[Problem details]
Check every line of the entries that follow, and copy the ones containing "gear".

(Dataset entries)
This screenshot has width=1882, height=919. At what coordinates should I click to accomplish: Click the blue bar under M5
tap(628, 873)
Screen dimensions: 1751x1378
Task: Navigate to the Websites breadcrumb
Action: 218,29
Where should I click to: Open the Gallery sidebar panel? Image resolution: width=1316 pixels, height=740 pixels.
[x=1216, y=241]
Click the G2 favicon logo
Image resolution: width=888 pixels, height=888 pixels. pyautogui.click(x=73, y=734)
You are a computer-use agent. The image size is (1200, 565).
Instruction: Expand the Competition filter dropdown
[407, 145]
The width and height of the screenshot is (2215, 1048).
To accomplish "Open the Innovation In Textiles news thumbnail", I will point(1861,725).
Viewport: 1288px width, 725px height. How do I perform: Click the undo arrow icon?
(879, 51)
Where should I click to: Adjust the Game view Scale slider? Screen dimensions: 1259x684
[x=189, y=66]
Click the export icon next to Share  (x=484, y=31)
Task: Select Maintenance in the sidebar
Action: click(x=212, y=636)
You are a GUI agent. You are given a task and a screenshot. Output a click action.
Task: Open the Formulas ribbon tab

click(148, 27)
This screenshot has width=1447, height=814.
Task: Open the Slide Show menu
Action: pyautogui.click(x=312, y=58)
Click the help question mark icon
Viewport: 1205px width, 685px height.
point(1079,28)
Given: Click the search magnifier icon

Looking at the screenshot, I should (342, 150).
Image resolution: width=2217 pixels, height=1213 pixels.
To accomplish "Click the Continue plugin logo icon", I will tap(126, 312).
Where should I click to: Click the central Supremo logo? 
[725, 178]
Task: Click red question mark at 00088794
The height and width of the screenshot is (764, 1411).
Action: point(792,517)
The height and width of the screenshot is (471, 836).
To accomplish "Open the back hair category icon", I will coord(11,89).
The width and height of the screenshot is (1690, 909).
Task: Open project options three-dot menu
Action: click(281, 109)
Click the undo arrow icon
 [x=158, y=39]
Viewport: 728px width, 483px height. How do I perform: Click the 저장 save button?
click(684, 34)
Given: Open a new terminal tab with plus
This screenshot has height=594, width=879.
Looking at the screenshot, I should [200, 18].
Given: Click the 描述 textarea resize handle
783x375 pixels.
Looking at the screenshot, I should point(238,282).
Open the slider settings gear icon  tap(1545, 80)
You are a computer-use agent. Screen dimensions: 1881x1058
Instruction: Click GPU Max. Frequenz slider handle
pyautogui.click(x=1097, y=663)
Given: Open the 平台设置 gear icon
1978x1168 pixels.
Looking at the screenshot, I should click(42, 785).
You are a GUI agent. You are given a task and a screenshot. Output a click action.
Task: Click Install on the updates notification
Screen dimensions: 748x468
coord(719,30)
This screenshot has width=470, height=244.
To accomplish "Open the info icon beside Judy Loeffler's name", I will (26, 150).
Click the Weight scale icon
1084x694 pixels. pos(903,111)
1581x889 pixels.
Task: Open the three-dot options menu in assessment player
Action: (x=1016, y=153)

[Task response]
Open the slider settings gear icon  tap(1545, 80)
Given: Open the 平台设置 gear icon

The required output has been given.